Noch fehlt der Schriftzug an der Außenfassade, die letzte Genehmigung aber sei gerade erteilt, sagt Klokow. Und wer sich über das silbrig glänzende Wellblech-Ufo auf dem Parkplatz wundert: In diesem Neubau finden bis zu 1000 Menschen Platz, hier sollen sie ihre Karten abholen, Sicherheitschecks durchlaufen und Gastronomieangebote finden.

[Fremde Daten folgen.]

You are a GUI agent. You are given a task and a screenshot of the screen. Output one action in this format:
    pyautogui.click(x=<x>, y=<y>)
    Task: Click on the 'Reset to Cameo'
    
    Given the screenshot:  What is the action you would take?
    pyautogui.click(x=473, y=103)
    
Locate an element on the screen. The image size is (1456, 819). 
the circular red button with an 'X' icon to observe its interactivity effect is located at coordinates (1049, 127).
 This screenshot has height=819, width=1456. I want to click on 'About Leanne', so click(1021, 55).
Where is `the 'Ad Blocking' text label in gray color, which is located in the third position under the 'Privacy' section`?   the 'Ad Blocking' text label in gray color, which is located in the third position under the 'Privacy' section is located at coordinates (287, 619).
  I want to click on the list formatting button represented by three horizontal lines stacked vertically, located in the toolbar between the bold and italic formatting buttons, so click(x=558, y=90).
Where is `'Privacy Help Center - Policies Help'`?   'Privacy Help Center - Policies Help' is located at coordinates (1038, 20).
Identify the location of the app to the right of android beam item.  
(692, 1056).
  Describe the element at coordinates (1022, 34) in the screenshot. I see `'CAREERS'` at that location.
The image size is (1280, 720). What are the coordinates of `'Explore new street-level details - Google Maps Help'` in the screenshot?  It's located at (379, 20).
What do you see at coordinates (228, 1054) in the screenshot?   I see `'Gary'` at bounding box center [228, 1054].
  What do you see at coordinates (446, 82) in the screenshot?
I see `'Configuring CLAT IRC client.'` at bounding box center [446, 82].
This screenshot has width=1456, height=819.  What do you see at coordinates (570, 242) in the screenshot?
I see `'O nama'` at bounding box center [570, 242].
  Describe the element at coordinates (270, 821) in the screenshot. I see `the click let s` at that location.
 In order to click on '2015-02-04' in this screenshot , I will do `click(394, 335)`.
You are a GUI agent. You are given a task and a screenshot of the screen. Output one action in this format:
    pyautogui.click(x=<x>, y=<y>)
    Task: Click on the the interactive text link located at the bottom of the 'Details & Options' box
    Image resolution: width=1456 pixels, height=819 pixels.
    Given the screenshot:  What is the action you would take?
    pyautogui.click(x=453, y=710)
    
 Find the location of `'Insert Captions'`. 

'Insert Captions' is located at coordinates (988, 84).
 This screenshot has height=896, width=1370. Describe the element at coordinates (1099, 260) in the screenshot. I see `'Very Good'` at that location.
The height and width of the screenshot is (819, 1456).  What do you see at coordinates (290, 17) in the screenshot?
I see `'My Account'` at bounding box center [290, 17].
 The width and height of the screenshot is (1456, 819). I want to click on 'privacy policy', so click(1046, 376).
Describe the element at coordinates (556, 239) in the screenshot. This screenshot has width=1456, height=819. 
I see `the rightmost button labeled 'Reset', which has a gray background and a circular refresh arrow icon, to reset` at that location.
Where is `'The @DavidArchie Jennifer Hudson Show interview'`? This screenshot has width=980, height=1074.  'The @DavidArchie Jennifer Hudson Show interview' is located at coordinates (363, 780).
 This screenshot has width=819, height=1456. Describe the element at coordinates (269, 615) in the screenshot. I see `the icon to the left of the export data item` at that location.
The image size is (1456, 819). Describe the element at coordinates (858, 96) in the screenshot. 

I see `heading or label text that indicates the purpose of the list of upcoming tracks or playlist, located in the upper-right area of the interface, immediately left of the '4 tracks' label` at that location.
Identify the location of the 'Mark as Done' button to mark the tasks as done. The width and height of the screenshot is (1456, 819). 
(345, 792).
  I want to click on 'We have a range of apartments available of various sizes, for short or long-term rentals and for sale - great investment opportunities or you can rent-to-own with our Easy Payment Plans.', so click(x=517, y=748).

Und während draußen noch die Gabelstapler des Großmarkts rumpeln und drinnen die letzten Zauberstäbe in Regale sortiert werden, beginnt nächste Woche auch im Pavillon der Testbetrieb. Die Premiereneinladungen sind verschickt, ein Begleitraunen in den sozialen Medien ist ausdrücklich erwünscht. Dennoch gilt auch hier ab sofort der Wunsch, der im Londoner Palace Theatre als Ansteck-Button verteilt wird: Keep the Secret! Spoiler verderben nicht nur dem Theater sein Geschäft, sondern vor allem dem Publikum Spaß und Spannung.